Todas as lágrimas reservadas para as sessões do Festival de Cannes e de Antália foram gastas com “Close”, uma delicada segunda obra do belga Lukas Dhont que, depois de “Girl”, sobre  uma jovem de 15 anos, nascida no corpo de um homem, que sonha em se tornar bailarina, regressou com um doloroso coming-of-age marcado pelos sentimentos de perda e culpa.

No centro do enredo está uma grande amizade entre dois rapazes de 13 anos, Gustav De Waele e Eden Dambrine como Rémi e Lé, cujo união é abalada quando entram na escola e uma tragédia sucede.

Inseparáveis, os dois, vagueiam pelos campos floridos por entre brincadeiras, intimidades e carinhos. A intensidade da amizade é tal que, na escola, chegam a perguntar se são um casal, levando Leo a afastar-se progressivamente do amigo de forma a escapar a possível bullying e à curiosidade alheia que o começa a perturbar.

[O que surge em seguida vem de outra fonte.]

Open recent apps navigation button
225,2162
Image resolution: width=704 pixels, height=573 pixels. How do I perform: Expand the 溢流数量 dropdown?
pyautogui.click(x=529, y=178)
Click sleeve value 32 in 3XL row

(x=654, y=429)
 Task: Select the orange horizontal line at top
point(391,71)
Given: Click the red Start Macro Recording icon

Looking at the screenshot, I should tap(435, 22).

Desse afastamento resulta uma cisão que irá conduzir à tragédia, aqui tratada por Dhont com uma candura ímpar que transforma todo o processo em algo tão orgânico como doloroso.

Segue-se depois uma série de sensações e ações humanas normalmente associadas à perda, onde não falta a negação, a assunção de culpa e a aceitação de responsabilidades, todas sensações que são transportadas de Leo para os adultos em cena, onde se destaca a sua mãe, interpretada com toda a sensibilidade e destreza por Léa Drucker, mas também por Émilie Dequenne, como a mãe de Rémi, que carrega o fardo da incompreensão de tudo o que aconteceu.

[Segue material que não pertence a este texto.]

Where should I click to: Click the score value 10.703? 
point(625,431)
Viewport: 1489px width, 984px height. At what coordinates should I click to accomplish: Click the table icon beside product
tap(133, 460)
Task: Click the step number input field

Uma viagem do belo ao horrível, da idade infantil à adolescência e à chegada de problemas bem adultos, que rompem com a ingenuidade característica da infância, “Close” é um filme de ruturas que num nível bem diferente do que Laura Wendel apresentou no seu “Playground” mostra novamente o recreio escolar, esse espaço social longe de qualquer bolha protetora, como elemento de distúrbio e de cessações na passagem entre estágios da vida.

Dhont não evita no final alguns elementos visuais e sonoros facilmente caracterizáveis de manipulação emocional, especialmente quando coloca novas correrias pelos campos floridos em contraste com as imagens iniciais do filme, mas isso são apenas detalhes pois já muito antes disso tinha nos tinha arrebatado com o “Ciclo Interrompido” de uma amizade que parecia inabalável perante qualquer um.

Fazes me falta“, diz Leo a certo ponto. E nós acrescentamos: fazem falta mais projetos assim com tanta intensidade e coração.